Entstehungszeitraum: 09.02.1935
Quellen:

Skizzen und Erste Niederschrift T. 1–6
Weitere Quellen:

Reinschrift

Beschreibung:

Der Kanon ist das Geschenk Schönbergs für Alban Berg zu dessen 50. Geburtstag am 9. Februar 1935. Schönberg sandte die Reinschrift (B) des Kanons zusammen mit einer von ihm besprochenen Schallplatte und dem folgenden Geburtstagsbrief am 22.1.1935 an Berg:
Liebster Freund,
das ist das angefangene Gedicht, welches, als ich es anfing, mich zuerst in eine optimistische Stimmung brachte, die selbst die Schwierigkeiten des Versmaßes und der Reime zu überwinden versprach:
Die mir die Mitwelt geraubt,
Rühren mir jetzt an die Nachwelt,
Die ich mir sicher geglaubt.
Dem, der auf sie seine Sach stellt,
Sollte, die keinem gehört,
Dienen solange als Zuflucht,
Widerspruchslos, ungestört,
Als noch im Kampfe er Ruh sucht.
Aber der Optimismus verschwand bald, und ich mußte meinen Plan aufgeben, um zu sagen, daß uns, Dir, Webern und mir die Nachwelt doch nicht wird vorenthalten können, was uns gebührt.

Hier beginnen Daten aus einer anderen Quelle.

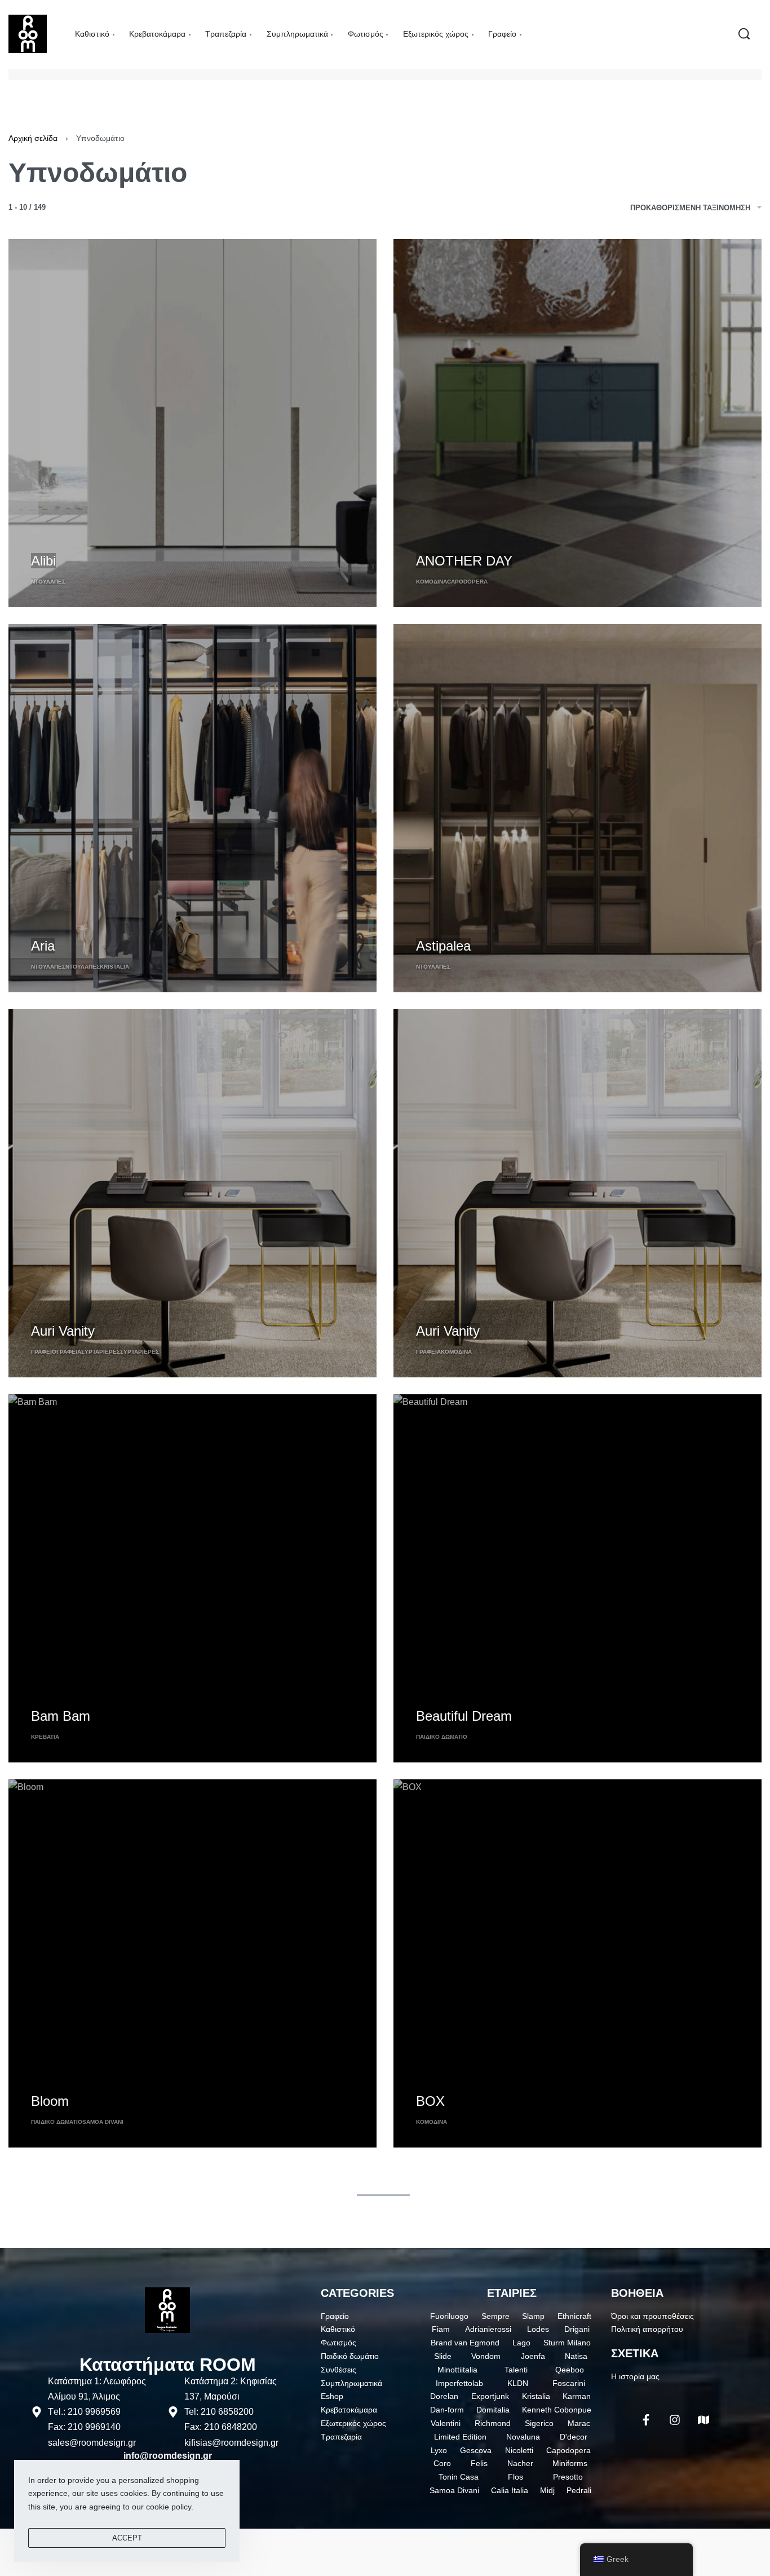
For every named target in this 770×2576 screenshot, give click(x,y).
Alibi (43, 560)
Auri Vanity (63, 1330)
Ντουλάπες (48, 581)
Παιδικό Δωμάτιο (441, 1737)
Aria (43, 945)
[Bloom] (192, 1963)
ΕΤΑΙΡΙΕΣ (512, 2293)
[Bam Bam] (192, 1578)
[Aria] (192, 808)
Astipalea (443, 945)
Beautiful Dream (464, 1716)
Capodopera (467, 581)
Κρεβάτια (45, 1737)
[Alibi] (192, 423)
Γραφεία (68, 1352)
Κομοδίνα (431, 581)
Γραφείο (43, 1352)
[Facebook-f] (646, 2420)
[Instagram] (675, 2420)
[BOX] (577, 1963)
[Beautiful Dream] (577, 1578)
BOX (430, 2101)
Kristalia (114, 967)
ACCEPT (127, 2538)
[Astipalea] (577, 808)
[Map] (703, 2420)
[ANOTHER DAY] (577, 423)
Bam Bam (60, 1716)
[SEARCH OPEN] (744, 34)
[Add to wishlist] (101, 542)
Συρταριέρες (100, 1352)
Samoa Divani (102, 2122)
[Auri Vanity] (192, 1193)
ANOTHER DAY (464, 560)
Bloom (50, 2101)
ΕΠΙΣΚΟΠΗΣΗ (56, 540)
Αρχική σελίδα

Ich kann es noch immer oft genug glauben, aber jetzt nicht sagen. Es ist jetzt so viel Ekelhaftes los in der Welt, daß ich dringend Eures, meiner Freunde festen Glaubens bedarf, um Widerstand zu leisten.
Nun aber wünsche ich Dir zu Deinem fünfzigsten Geburtstag, daß Du weiter die Kraft und Gesundheit hast, die für unseren Kampf so nötig sind, Du, der als einziger unserer Sache allgemeine Anerkennung zu gewinnen imstande warst. Es ist unsere gemeinsame Sache, wir drei stehen und fallen miteinander, und wäre es nicht Sympathie, Freundschaft und Erkenntnis des Wahren und Guten, so würde diese Schicksalsgemeinschaft allein unsere gegenseitige Treue schon verbürgen. Der Dank, den ich Dir und Webern hiefür schulde und darbringe, wird Dich von der Herzlichkeit meiner Wünsche überzeugen: Sei glücklich; wir haben Anteil an Deinem Glück; in jedem Sinne!
Der Kanon und die Platte, beide sind nicht so gut ausgefallen, als ich gerne möchte, und ich bin überzeugt, längstens in einer Woche würde ich einen viel besseren schreiben können. Aber hoffentlich entnimmst Du beidem die Hauptsache: den Wunsch, Dir eine kleine Freude, oder womöglich eine große, zu bereiten.
Dein Arnold Schönberg

Berg dankte dem fernen Freund noch an seinem Geburtstag mit bewegten Worten:
Mein Liebster, Bester, Gütigster, ich habe nicht geglaubt, daß man noch so glücklich sein kann, wie ich es war, als heute früh: an meinem Geburtstag - also auf die Minute genau - Deine Gratulation ankam, u. wie ich es seither bin. Ich weiß nicht, über was ich mich am meisten freue: über Deinen so lieben Brief, über das wunderbare Gedicht, über den kunstvollen Canon mit seinen liebevollen Worten u. „Lulu"-Anspielungen (den Erdgeist-Quarten sogar!!!) - - oder über die Schallplatte: Wie wir Deine geliebte traute Stimme vernahmen, brachen wir Beide: Helene u. ich in Tränen aus: es war so, als wärst Du nach langer, langer Trennung zu uns ins Zimmer getreten... Mein liebster Freund, sei tausendmal bedankt - heute kann ich nicht mehr sagen, als diese Worte stammeln; bald schreibe ich Dir ausführlich [...].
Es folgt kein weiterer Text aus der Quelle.